Ryan: Safety Net, Economic Growth Needed to 'Lift People Out of Poverty'

WASHINGTON – A veteran anti-poverty activist told a House panel Wednesday that cutting aid to the poor is “deeply misguided” during a lackluster economy, particularly when programs providing assistance are “enabling struggling families to stay afloat.”

Appearing before the House Budget Committee, Marian Wright Edelman, president and founder of the Children’s Defense Fund, said increased funding for various federal poverty programs will help ensure that “the next generation’s adults won’t be scarred by a childhood of deprivation, which if unchecked fuels a cycle of poverty that repeats itself through generations.”

“We don’t have poverty in our midst because we have done too much for people -- we have poverty because we have done too little,” Edelman said. “We should be fixing the policies that have fueled inequality and given birth to an economy that has stopped working for the majority of hard-working people in our country.”

Edelman’s testimony came as part of a series of hearings called by Rep. Paul Ryan, (R-Wis.), the committee chairman, meant to explore the causes and possible solutions to poverty in America.

Ryan, the GOP’s unsuccessful vice presidential candidate in 2012, has made breaking the cycle of poverty a key objective since assuming the chairmanship, although he has been the target of criticism from Democrats and some advocates for the poor for proposing budgets that cut funding for what they view as vital anti-poverty programs.

“It is bad enough that the Republican budget targets these programs for cuts while cutting tax rates for millionaires, but it adds insult to injury to claim, as Republicans do, that shredding the social safety net actually helps those who are struggling every day to make ends meet,” said Rep. Chris Van Hollen (D-Md.), the committee’s ranking member. “This claim is based on a false and pernicious stereotype that many of these struggling individuals prefer to rely on these safety nets – sometimes mockingly referred to as hammocks – rather than get a job.”

“This mindset is a fantasy world approach – that by dismantling anti-poverty programs, we will reduce poverty. It ignores the reality that the fundamental problem is not lack of motivation, but lack of economic opportunity.”

Perhaps most troubling, Van Hollen said, is that the Ryan budget also “chops away at the ladders of opportunity that help our fellow Americans climb out of poverty.”

For his part, Ryan acknowledged that since the 1960s-era War on Poverty “we made progress in some areas—but not enough.” The question isn’t whether the federal government should help, Ryan said, “but how.”

“The evidence is clear -- we do need a safety net but there’s no substitute for economic growth,” Ryan said. “We need both of them to lift people out of poverty. Thanks to today’s lackluster recovery, we’re in a rut—household income is flat and there’s less opportunity to go around.”

Edelman said the U.S. must ensure that safety net programs are sufficiently robust “to stop the irreparable harm caused to children growing up poor.” Without needed assistance, she said,  children who are “poor right now through no fault of their own” will find their potential diminished “unless their families and communities have resources to nourish their development.”

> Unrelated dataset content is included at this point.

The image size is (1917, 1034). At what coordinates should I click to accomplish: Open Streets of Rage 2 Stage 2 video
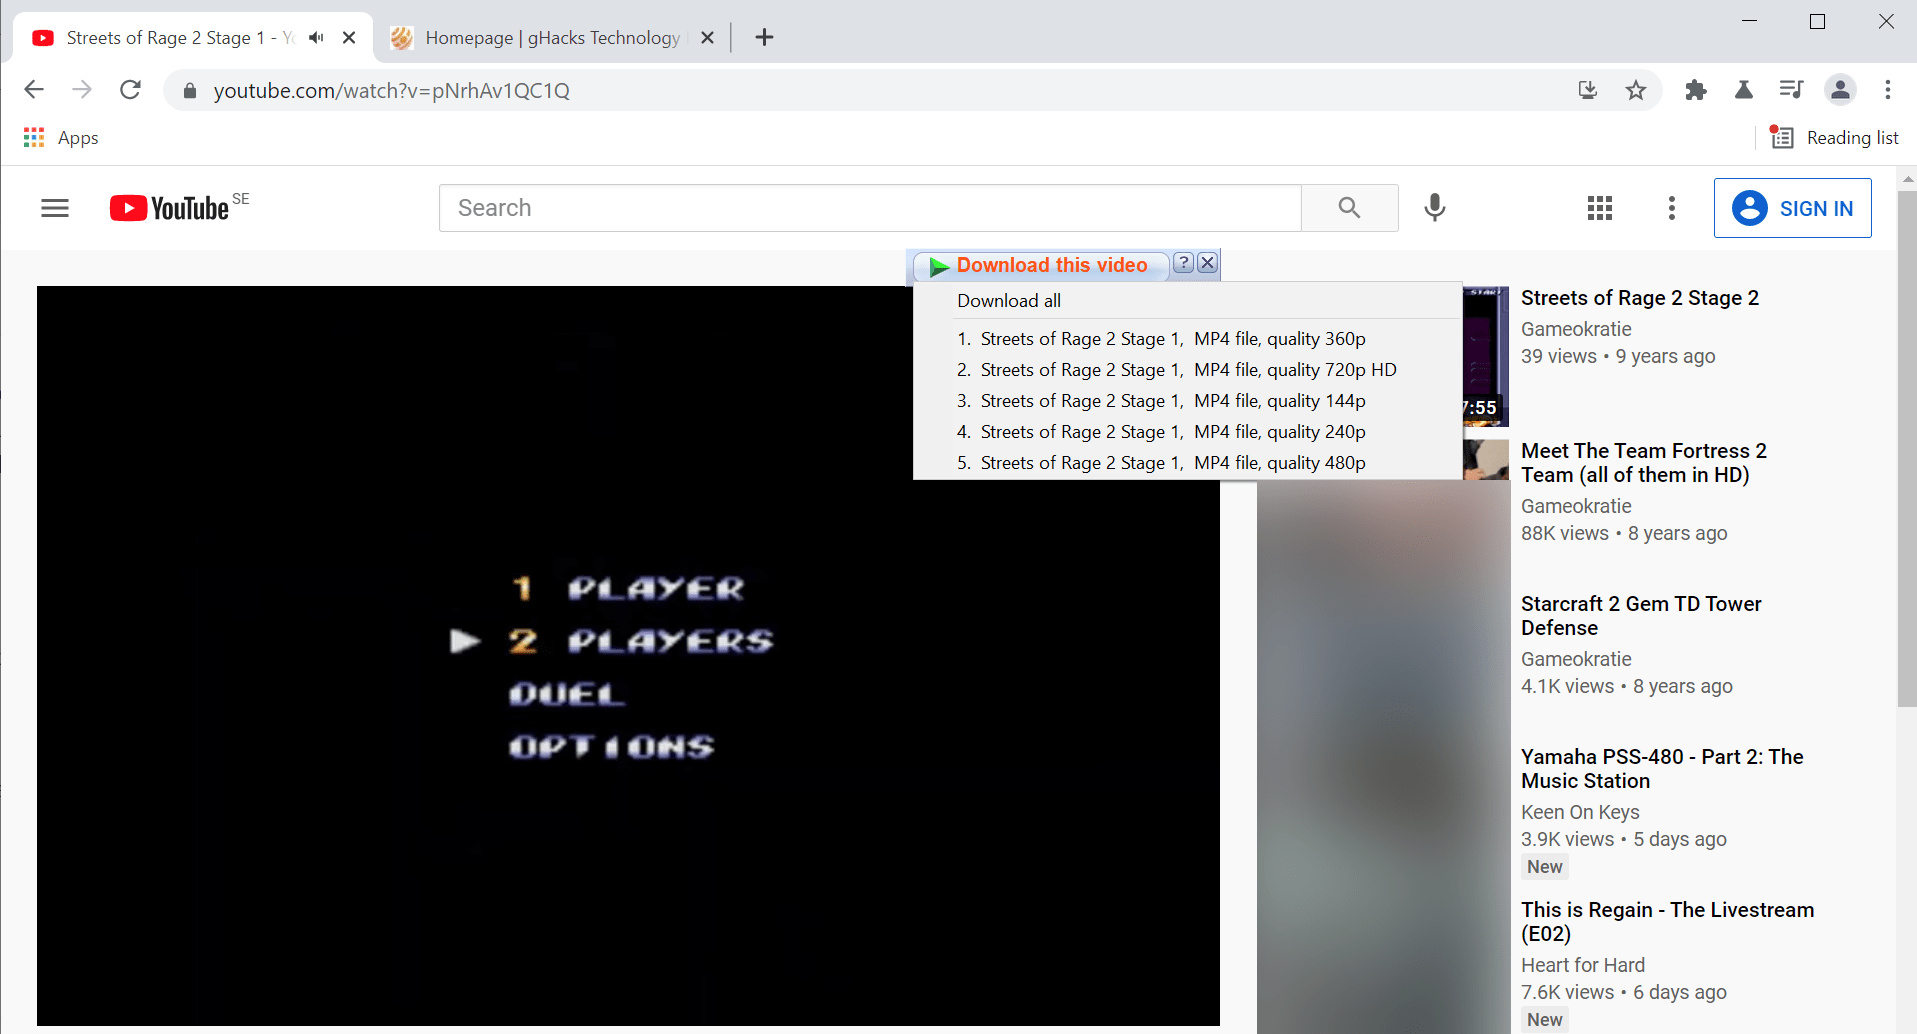[1640, 298]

Child poverty, Edelman said, costs the nation more than $500 billion each year in lost productivity, extra education, health and criminal justice costs.

“Too many children still fall through the holes in our already porous safety net,” she said. “We must increase the value of nutrition assistance, remove barriers to accessing benefits, and extend the reach of housing subsidies. We must expand Medicaid to poor parents and others in all states.”